For metric variables, statistically significant beta scores indicate the magnitude of the variables' (positive or negative) impact on the dependent variable. For the two dichotomized variables “recruitment strategy” and “sex”, statistically significant positive beta scores indicate a positive influence of “AR” and “female sex”, respectively, while statistically significant negative beta scores indicate a positive influence of “PR” and “male sex”, respectively.

The principal assumptions of linear regression were tested. In all regression models, participants with missing values in dependent or independent variables were excluded.

For all the statistical tests, the significance level was set at p < 0.05. All the analyses were run using IBM SPSS Statistics 24.

3. Results

3.1. Sample description

All of the 188 invited participants were eligible and 103 gave informed consent to participate in this sub study. Twenty-nine participants provided insufficient accelerometer data and were therefore marked as not adherent. Fig. 1 shows the flow chart illustrating the progress through the phases of the present study.

Fig. 1.

Fig. 1

Flow chart of participation progress.

Overall, 42 (40.8%) participants were male and the mean age was 20.9 ± 3.7 years (age range: 16–40 years) (see Table 1). No statistically significant differences were found between the groups regarding sex (p = 0.08), age (p = 0.18) or BMI (p = 0.79). People declining or agreeing to participate in the study did not exhibit statistically significant differences regarding sex, age or BMI in either group (all p > 0.05, data not shown).

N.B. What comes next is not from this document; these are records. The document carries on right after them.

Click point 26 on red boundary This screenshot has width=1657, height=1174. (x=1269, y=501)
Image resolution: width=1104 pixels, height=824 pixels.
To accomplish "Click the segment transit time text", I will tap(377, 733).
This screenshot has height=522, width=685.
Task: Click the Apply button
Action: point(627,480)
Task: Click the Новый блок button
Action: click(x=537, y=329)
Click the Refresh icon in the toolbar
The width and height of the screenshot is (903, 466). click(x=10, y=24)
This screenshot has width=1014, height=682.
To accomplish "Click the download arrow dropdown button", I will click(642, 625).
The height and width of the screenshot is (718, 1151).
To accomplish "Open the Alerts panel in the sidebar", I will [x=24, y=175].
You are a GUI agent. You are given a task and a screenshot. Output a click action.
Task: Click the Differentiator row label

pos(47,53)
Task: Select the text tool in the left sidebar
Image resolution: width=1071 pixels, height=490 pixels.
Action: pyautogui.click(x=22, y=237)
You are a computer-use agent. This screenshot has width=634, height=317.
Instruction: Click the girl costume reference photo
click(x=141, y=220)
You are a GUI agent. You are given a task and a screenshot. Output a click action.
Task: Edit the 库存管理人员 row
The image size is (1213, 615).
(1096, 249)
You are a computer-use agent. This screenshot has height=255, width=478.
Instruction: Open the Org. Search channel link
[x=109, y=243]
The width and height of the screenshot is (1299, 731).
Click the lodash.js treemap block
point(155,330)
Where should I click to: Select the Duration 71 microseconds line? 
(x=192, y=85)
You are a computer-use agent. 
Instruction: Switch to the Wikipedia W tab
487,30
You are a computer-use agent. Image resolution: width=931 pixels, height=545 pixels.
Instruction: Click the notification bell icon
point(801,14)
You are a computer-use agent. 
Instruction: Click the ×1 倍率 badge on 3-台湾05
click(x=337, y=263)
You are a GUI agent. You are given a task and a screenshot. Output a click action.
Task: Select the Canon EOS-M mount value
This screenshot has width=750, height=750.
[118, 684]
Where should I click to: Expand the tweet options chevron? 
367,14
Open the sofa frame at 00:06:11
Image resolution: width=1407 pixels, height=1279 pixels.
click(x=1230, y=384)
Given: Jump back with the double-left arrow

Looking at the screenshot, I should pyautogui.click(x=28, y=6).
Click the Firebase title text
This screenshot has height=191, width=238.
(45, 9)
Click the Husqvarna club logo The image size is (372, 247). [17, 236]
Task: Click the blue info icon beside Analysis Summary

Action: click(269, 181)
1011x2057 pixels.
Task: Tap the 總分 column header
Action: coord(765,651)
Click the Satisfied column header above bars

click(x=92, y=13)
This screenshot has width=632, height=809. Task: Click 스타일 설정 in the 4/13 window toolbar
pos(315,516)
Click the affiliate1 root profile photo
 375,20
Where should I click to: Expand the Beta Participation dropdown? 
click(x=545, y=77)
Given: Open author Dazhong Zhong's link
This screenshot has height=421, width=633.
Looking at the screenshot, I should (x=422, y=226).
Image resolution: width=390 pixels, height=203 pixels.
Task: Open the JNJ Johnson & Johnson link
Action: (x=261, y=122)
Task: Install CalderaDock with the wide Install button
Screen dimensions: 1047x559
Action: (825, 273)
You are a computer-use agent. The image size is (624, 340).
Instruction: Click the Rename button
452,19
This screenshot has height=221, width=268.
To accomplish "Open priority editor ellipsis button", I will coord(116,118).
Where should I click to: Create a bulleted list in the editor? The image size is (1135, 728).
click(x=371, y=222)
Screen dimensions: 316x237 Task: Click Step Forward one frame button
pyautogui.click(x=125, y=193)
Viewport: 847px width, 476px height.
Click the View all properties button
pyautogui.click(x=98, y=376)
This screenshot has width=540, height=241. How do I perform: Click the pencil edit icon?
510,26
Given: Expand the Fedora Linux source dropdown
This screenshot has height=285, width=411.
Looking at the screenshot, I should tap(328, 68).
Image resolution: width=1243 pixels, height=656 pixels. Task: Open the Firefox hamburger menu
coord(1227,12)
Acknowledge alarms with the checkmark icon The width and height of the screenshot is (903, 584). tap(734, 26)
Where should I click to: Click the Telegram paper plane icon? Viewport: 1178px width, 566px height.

Moreover, participants with insufficient accelerometer data did not show statistically significant differences from participants with sufficient accelerometer data regarding sex, age or BMI in either group (all p > 0.05, data not shown).

Table 1.

Sample characteristics.

Total sample (n = 103) AR (n = 30) PR (n = 73) p
Sex [male] n (%) 42 (40.8) 8 (26.7) 34 (46.6) 0.08a
Age [years] mean (SD) 20.9 (3.7) 21.8 (5.2) 20.5 (2.9) 0.18b
BMI [kg/m2] mean (SD) 23.7 (4.1) 23.5 (3.6) 23.8 (4.3) 0.79b
a

Chi-square test.

b

t-Test.

Descriptive statistics for accelerometer and GPAQ data are shown in Table 2. Including participants with insufficient data, AR group's (n = 30) and PR group's (n = 73) adherence was 66.7% and 74.0%, respectively. Those who were adherent wore the accelerometer for an average of 4.8 (AR) and 5.1 (PR) days. On average, both groups accumulated >9.5 h of objectively measured sedentary time and <12 min of objectively measured MVPA. The respective values in the GPAQ were higher for MVPA and lower for sedentary time.

Table 2.

Descriptive statistics of adherence and physical activity data of both groups.

AR PR
Adherence (n = 103)
Providing ≥3 days of minimum 10 h wear time [yes]
n (%)
20 (66.7) 54 (74.0)



Accelerometer data (n = 74)
Wear time [calendar days]
mean (SD)
4.8 (1.3) 5.1 (1.3)
Wear time [min]
mean (SD)
3991.8 (1141.6) 4226.7 (1439.5)
MVPA per day [min]
mean (SD)
8.6 (9.4) 11.9 (17.6)
Sedentary time per day [min]
mean (SD)
596.8 (57.7) 585.5 (108.8)



GPAQ data (n = 86)
Self-reported MVPA per day [min]
mean (SD)
63.1 (63.8) 96.0 (91.1)
Self-reported sedentary time per day [min]
mean (SD)
553.0 (127.9) 514.3 (255.6)

3.2. Influencing factors on assessment adherence

Neither the recruitment strategy nor the individual-related variables (age, sex, BMI) made a statistically significant contribution to the prediction of adherence (all p > 0.05; Nagelkerkes R2 = 0.077; see Table 3). Explained variation increased from 7.7% (model 1) to 9.7% when self-reported MVPA was included (model 2). However, sample sized decreased from n = 103 to n = 86 and no statistically significant contribution to the prediction of adherence was found in model 2 either (all p > 0.05; Nagelkerkes R2 = 0.097).

Table 3.

Regression analyses of influencing factors on adherence.

Model 1
n = 103 Beta SE (β) Wald Sig. OR 95%-CI
Recruitment “AR vs. PR” 0.668 0.508 1.727 0.189 1.950 [0.720–5.278]
Age [years] 0.117 0.080 2.144 0.143 1.124 [0.961–1.315]
Sex “female vs. male” −0.789 0.470 2.817 0.093 0.454 [0.181–1.141]
BMI [kg/m2] −0.010 0.059 0.027 0.869 0.990 [0.883–1.111]



Model 2
n = 86 Beta SE (β) Wald Sig. OR 95%-CI
Recruitment “AR vs. PR” −0.055 0.624 0.008 0.930 0.947 [0.279–3.216]
Age [years] 0.178 0.109 2.672 0.102 1.195 [0.965–1.480]
Sex “female vs. male” −0.729 0.526 1.926 0.165 0.482 [0.172–1.351]
BMI [kg/m2] −0.036 0.064 0.316 0.574 0.965 [0.852–1.093]
Self-reported MVPA [min/day] −0.001 0.003 0.073 0.787 0.999 [0.993–1.005]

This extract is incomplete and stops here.